- What you should do -
Write the next part of the passage about the sackbut, starting right after its last sentence.

- Page excerpt -
+ + +
A sackbut is an early version of the trombone used during the Renaissance and Baroque periods. Like a trombone, a sackbut has a sliding tube that changes length to alter pitch. However, it differs from later trombones by having a smaller, more cylindrical inside tube and a less wide bell. Unlike the slide trumpet from which it developed, the sackbut has a U-shaped slide made of two parallel tubes instead of one.
The word "trombone" was used before "sackbut" by about 20 years. Earlier records show the German term "Posaune" was even older. The term "sackbut," which came from French, was used in England until the instrument was no longer commonly played in the 18th century. When the sackbut became popular again in the late 18th and early 19th centuries, the Italian term "trombone" became more common. Today, an older trombone or a copy of one is called a sackbut.
The bell of the sackbut was more resonant because it did not have a tuning slide and was loosely supported instead of tightly braced. This design, along with its smaller tube and bell, created a "covered, blended sound" that worked well with voices, zincks, and crumhorns, as in an a cappella performance.
When the sackbut was revived, it changed in several ways. By the mid-18th century, the bell became more flared, tuning crooks were no longer used, and flat, removable supports were replaced with tubular braces. These changes made the instrument produce a stronger sound, suitable for outdoor performances in marching bands where trombones became popular again in the 19th century. Before the early 19th century, trombone players adjusted tuning using a crook placed between the bell and slide or rarely between the mouthpiece and slide, instead of the modern tuning slide on the bell curve. Older trombones also usually lacked water keys, stockings, a leadpipe, or a slide lock, though these parts are not essential for sound and may be included in replicas. The size of the tube inside the instrument remained varied, as it still is today.
Terminological history
The first known slide instrument was called trompette des ménestrels. This instrument was first mentioned in Burgundy in the 1420s and later appeared in other parts of Europe. The name helped people tell it apart from trompettes de guerre, which were war trumpets with fixed lengths.
+ + +
- Given material -
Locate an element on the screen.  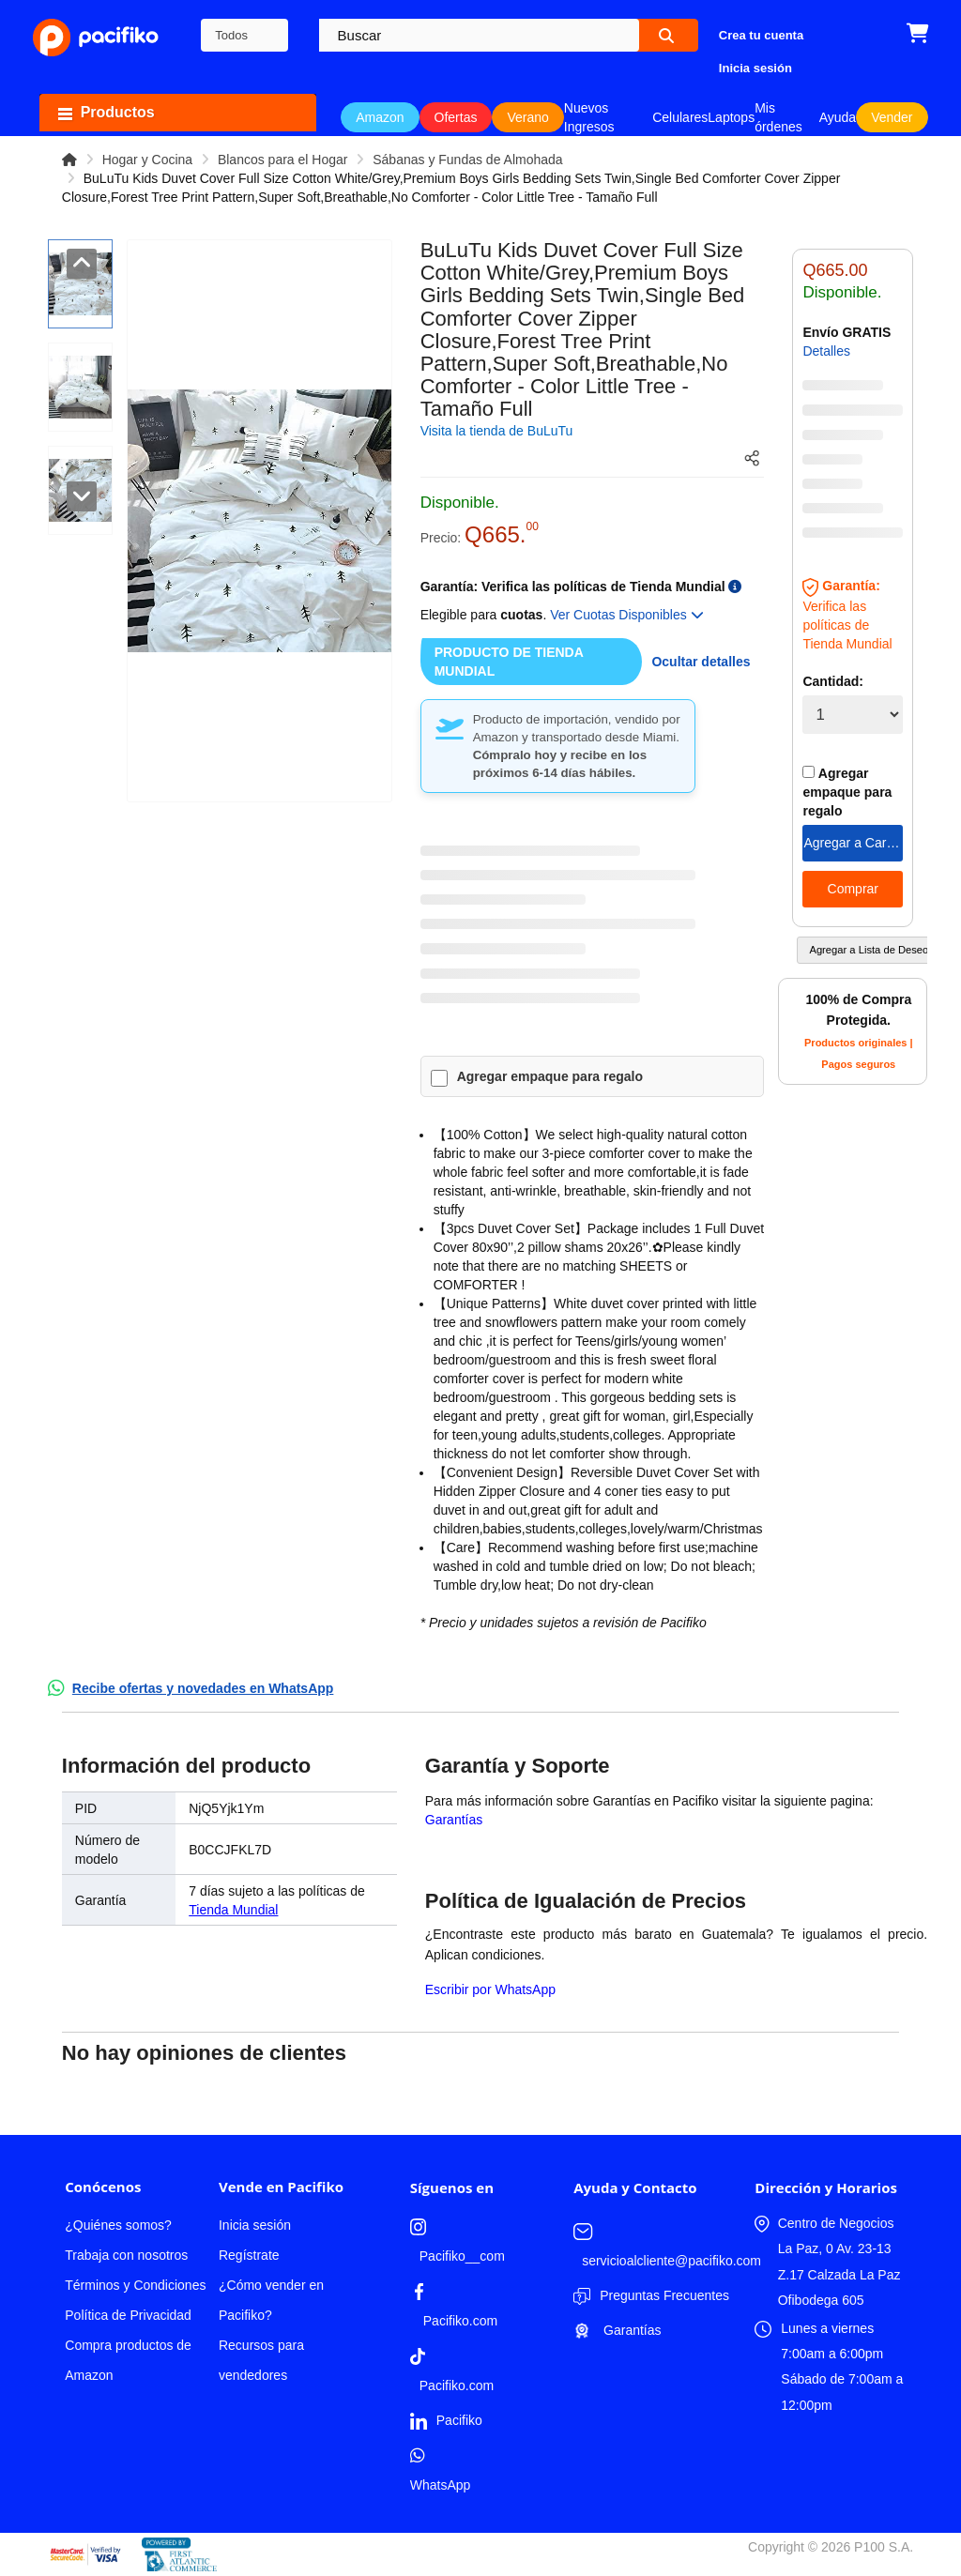
Vender is located at coordinates (891, 117).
+ + +
- Expected answer -
In the 15th century, the word "sackbutt" appeared and was linked to slide instruments. There are two possible sources for the name: it may come from Middle French words sacquer (to pull) and bouter (to push), or from Spanish words sacar (to draw or pull) and bucha (a tube or pipe). The term was spelled in many ways in English, such as sacbutt, sackbutte, sagbut, shagbolt, sacabushe, shakbusse, and shakbusshe.
In France, the instrument was called sacqueboute, and in Spain, it was called sacabuche. These names were used in England and France until the 18th century.
In Scotland, in 1538, the slide instrument was called draucht trumpet (drawn trumpet), while the weir trumpet (war trumpet) had a fixed length.
In Germany, the instrument was originally called Posaune, which appeared around 1450 and is still used today. This word, along with bason, comes from the Latin busine, meaning a straight trumpet.
In Italy, the instrument is called trombone, a name that comes from the Latin tromba or drompten, used in the Low Countries. The first written records of trombone date to around 1440, but it is unclear if this was a nickname for a trumpet player. In 1487, a writer connected the words trompone and sacqueboute and noted that the instrument played the contratenor part in a dance band.
History
The trombone was created from the buisine trumpet. Before 1375, trumpets were made as long straight tubes with a bell-shaped end.
The word "sackbut" and similar terms appear in some Bible translations, such as the Geneva Bible and King James Bible. These terms were used incorrectly because the Latin word in the Vulgate Bible actually described a type of harp.
Starting in 1375, artwork shows trumpets with bends and some shaped like the letter "S." By around 1400, paintings depict trumpets with a loop shape. Later in the 15th century, a single-tube slide was added to the trumpet. This slide trumpet was called a "trompette des ménestrels" in alta cappella bands.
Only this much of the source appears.